MATERIAL SHOWN |
....................
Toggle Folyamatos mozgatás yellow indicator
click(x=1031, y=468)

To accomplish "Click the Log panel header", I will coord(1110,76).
....................
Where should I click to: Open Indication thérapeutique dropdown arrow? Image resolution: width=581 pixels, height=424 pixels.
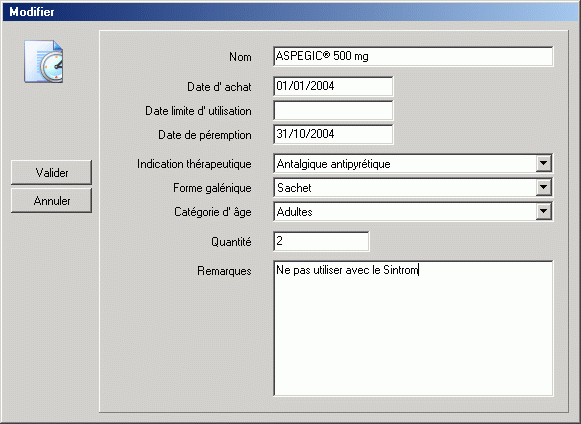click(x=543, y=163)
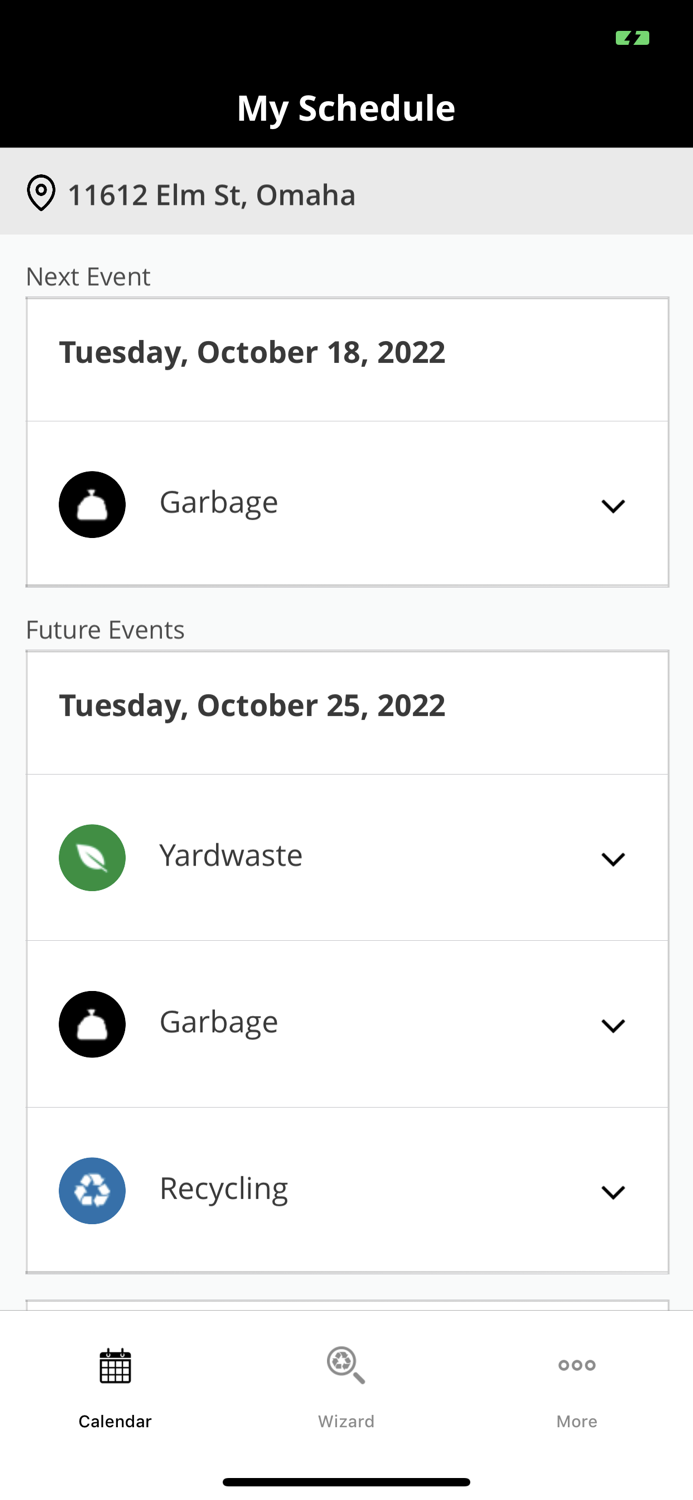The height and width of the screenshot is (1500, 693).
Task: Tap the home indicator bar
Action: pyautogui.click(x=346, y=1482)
....................
GOAL OF THE EXERCISE | Which lines in the items above contain the word "indicator"? Find each one and copy it out, with uppercase and lowercase counted as distinct.

THE REPLY |
Toggle Folyamatos mozgatás yellow indicator
Task: Tap the home indicator bar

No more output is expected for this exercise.